I had only read bag of bones and liked it enough to try another, I'm now hooked. This was a great listen, I did find the Vietnam parts a bit long winded and repetitive but the other stories were simply magic, the interconnections were great. My favorite King so far ( well thats based on two :).
I have long considered Stephen King an underrated literary author, and this book proves me right. Here he is at his literary best - stories of depth and insight that define great storytellers.
Hurt's narration is slow at the beginning, and takes getting used to, but it fits with the slow summer days in Bobby Garfield's life and picks up right when it needs to. And King, as always, is simply brilliant reading his own work.
I have recently become an audio book junkie. It started about six months ago when I got an Ipod and began listening to books rather than music on long car trips and plane flights. I came across the Dark Tower series by accident and was hooked from the start. The original narrator Frank Muller was amazing! He brought the story and the characters to an almost living state. Unfortunately he suffered a motorcycle accident and could not continue the series after the fourth installment. It was carried on by George Guidall whose voice was a bit too old and lacked the range to convey the story as Muller had portrayed it. (Although it was still the most captivating story I have ever heard.) Anyone familiar with the Dark Tower series knows that a lot of the characters have connections to other Stephen King novels, "Hearts in Atlantis" being one of them. I began this story with great expectations only to turn it off after three minutes due to the horrible narration by William Hurt. It honestly sounded like a stoned college kid mumbling through a book he was half heartedly paying attention to. I tried to start it over several times through several days thinking it couldn't be as bad as I remembered, but it was! I will save myself the agony and read the book myself. It's a shame because Stephen King is listed as a co-narrator and the stuff I've heard him read was really quite good. I just can't put myself through the long pauses halfway through a sentence (or a word, name, page turn, whatever), the monotone and partially confused sounding voice, and the loud intake of breath which comes every few seconds. Big disappointment.
I must say that most of this book is good as in the first story and the last few stories in part 3. Part 2 however, from where which the title was taken is stellar. I really dont even mind King's narration -- while not as spectacular as Frank Muller, King's narration adds an essence of reality to the story being told in my opionion. As with most King novels you are not roped in at the very beginning but throughout Part 2 events/emotions keep tieing together completeting a wonderful symphony of a story by the end. Really moving adding a sense of realism that many novels do not achieve. I can also say wonderful things about part 1 -- but being a fan of The Dark Tower books and as my views may be biased on that note I will not comment. The third part of this book ties up the loose ends from parts one and 2 so while necessary for some, others could do without. I was not drawn in with the same magic as the First 2 stories in this book. These last stories seem cut and pasted together in a manner of speaking.
Overall -- Even if for the second story alone -- I would Recommend this book. In all reality the first 2 stories are excellent.

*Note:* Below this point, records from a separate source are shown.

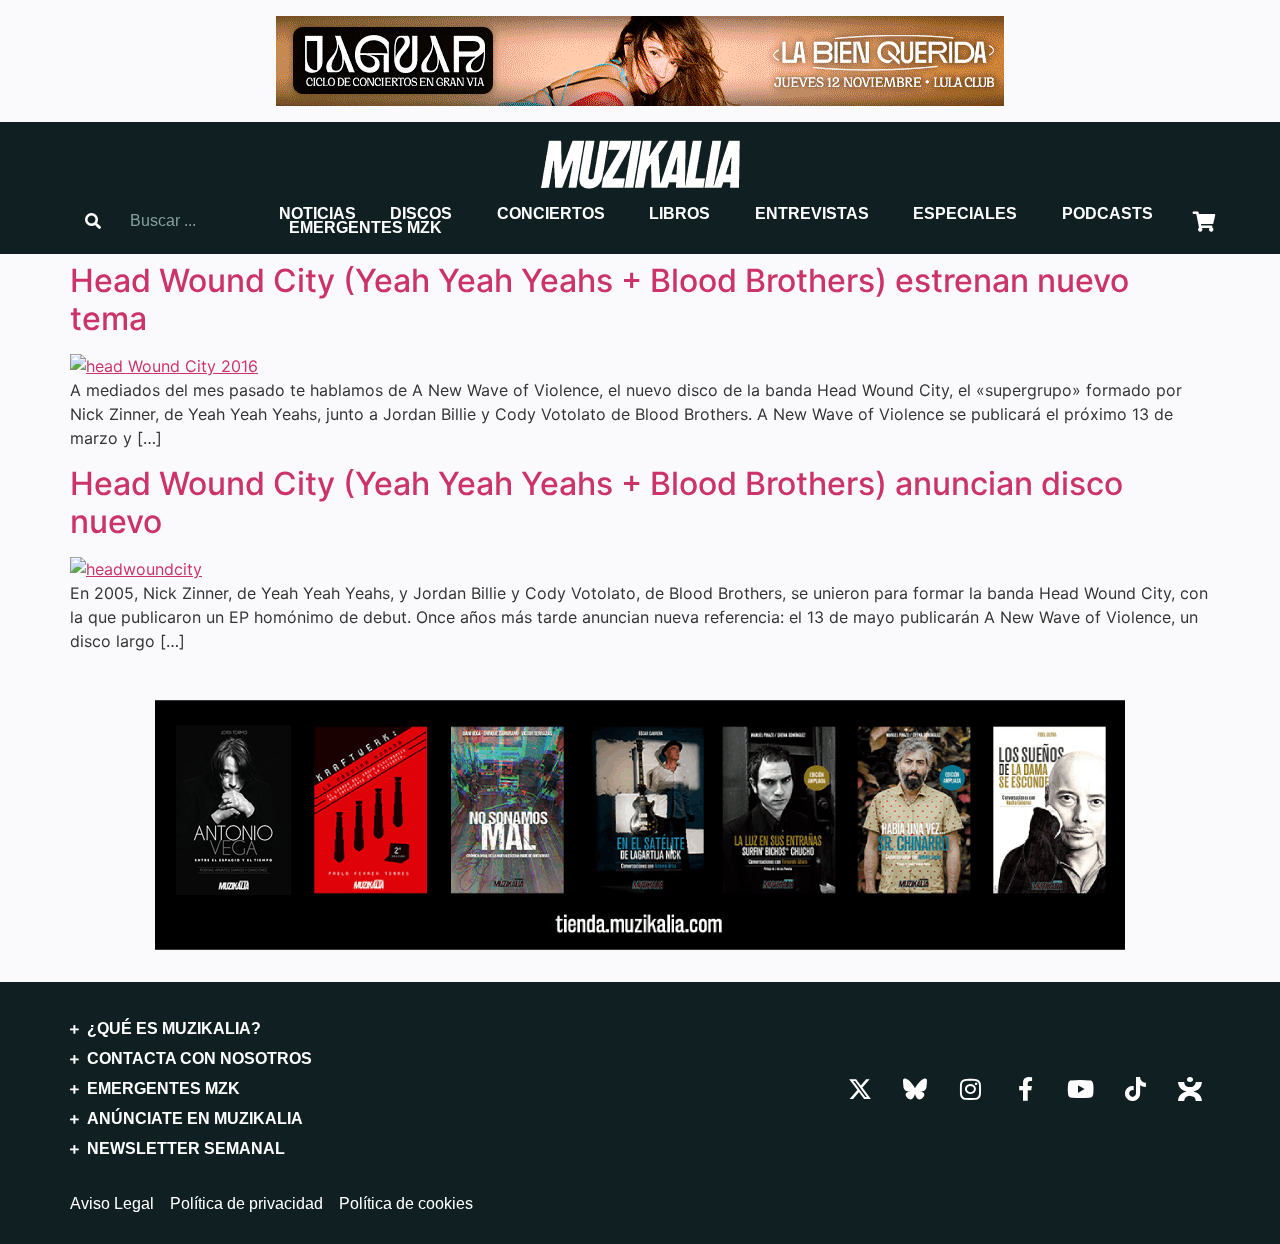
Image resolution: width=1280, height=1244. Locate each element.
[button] (317, 214)
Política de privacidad (246, 1204)
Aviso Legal (112, 1204)
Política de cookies (406, 1204)
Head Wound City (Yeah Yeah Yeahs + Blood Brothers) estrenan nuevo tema (599, 299)
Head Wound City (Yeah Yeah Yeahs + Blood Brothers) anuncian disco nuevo (596, 502)
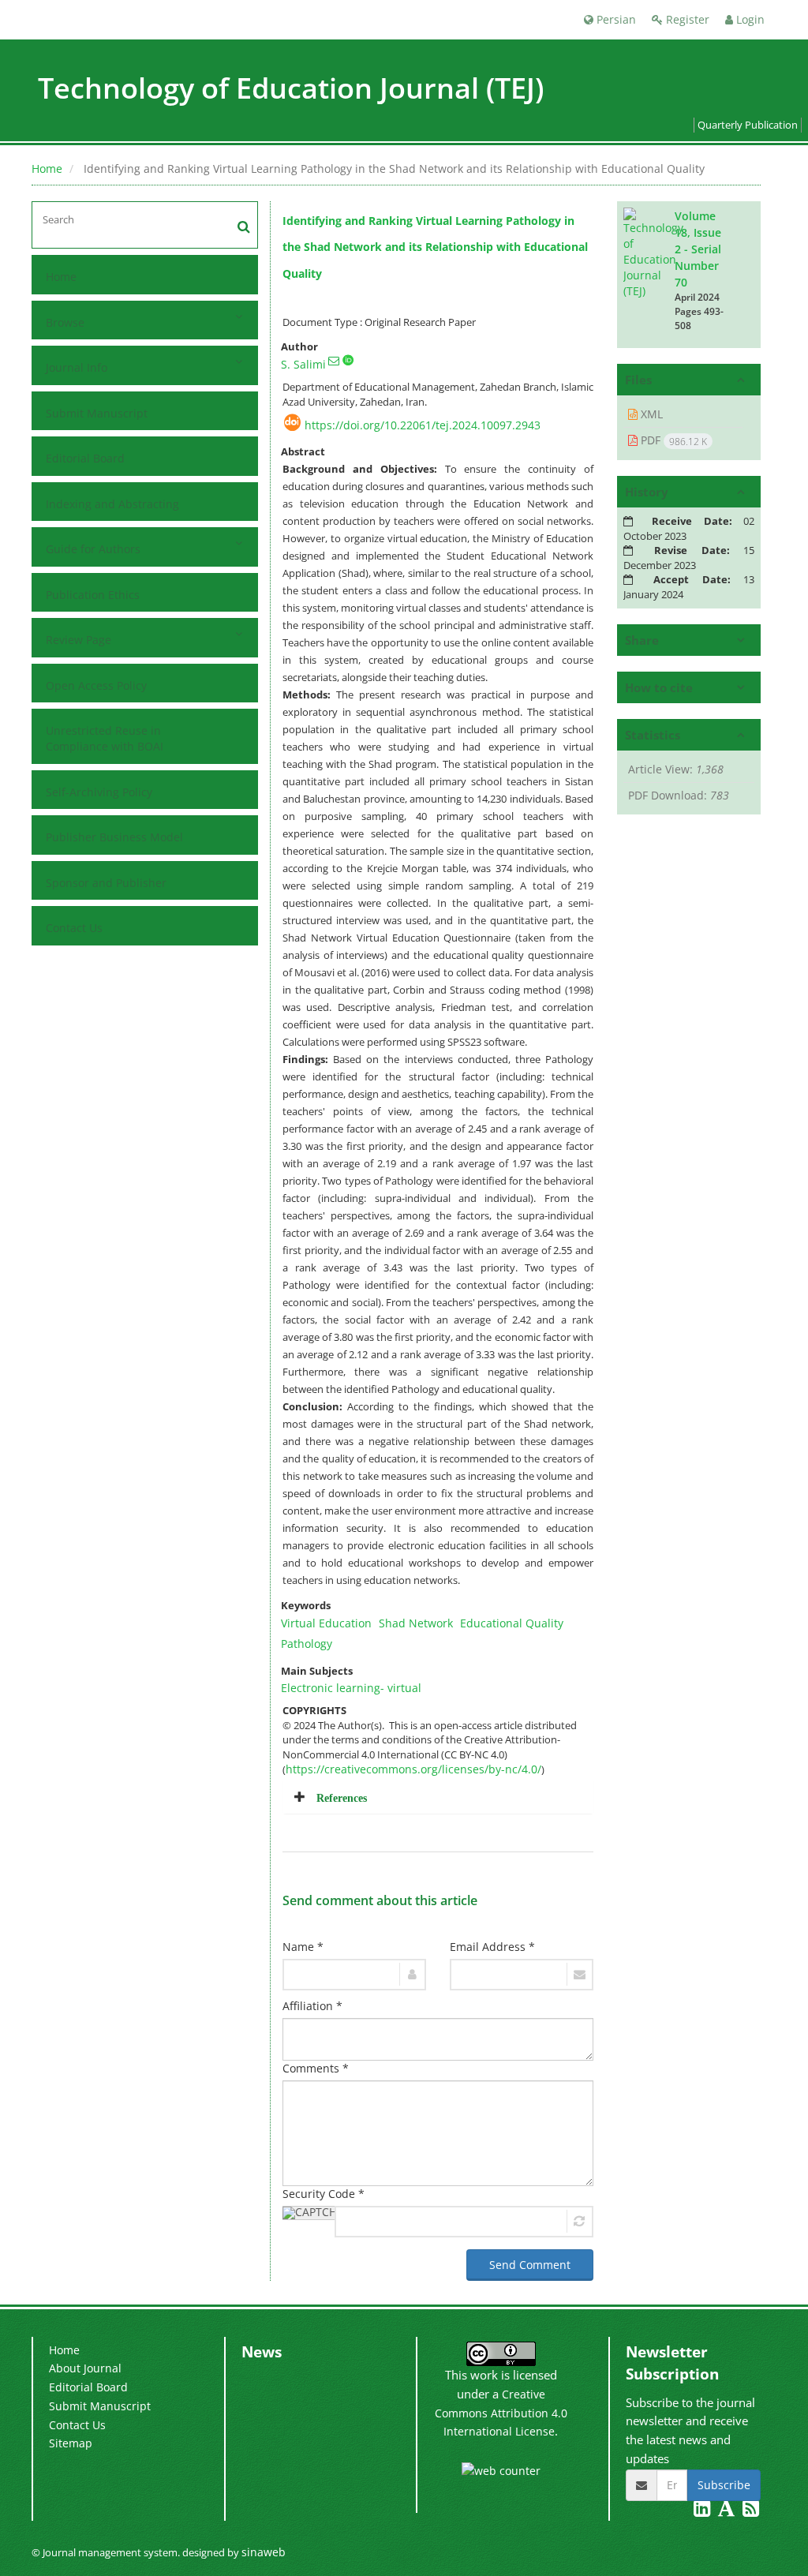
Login (749, 19)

Even the writing within part 3 is good -- just not stellar.
Two Thumbs Up Overall
This has to be one of the most memorable books I have listened to. Hurt is good King is good. I probably liked King better....It's his story.
Sadly, I may never know how this story ends. I can't believe no one has mentioned the horrid narration job done by the otherwise excellent actor, William Hurt. I could not make it through Bobby's story having to listen to William's heavy breathing and nasally flat delivery. He also seemed to rush through parts of a sentence and then pause in all the wrong places...Considering his reputation for perfectionism, I'm surprised he was satisfied with the results of his work.
I love King so I hope to read this eventually. Maybe, if it's re-released with a new narrator, I'll give it another shot. In the meantime I can dream about an unabridged version of The Stand.
This has got to be the absolute worst reading of a novel I have ever had the great misfortune to experience. I can't believe Mr. King approved the release of his book in this condition. With the ill timed and exceedingly long pauses, loud, hissing deep breaths, inappropriate inflections in his voice and the general disinterested, flat, monotonous tone with which he read, William Hurt, truly ruined this novel for me. He did a great disservice to Mr. King, who is a fabulous writer. The story may have been good, in fact, I am pretty sure it was quite good, knowing Mr. King's reputation and having read many of his novels, but I was so distracted by the lousy reading that I just gave up listening. I guess I'll have to read the book before I can pass judgment on the actual story.
I do not recommend this audiobook based on William Hurts performance.
I would but I would make sure they know that the story is only 10 hrs not 20 at the Audio book suggest.
I hated William Hurt at first but after 30 minutes I realized that he was the only one who could of told this story.
No they kind of ruined it by the story that followed something about the war.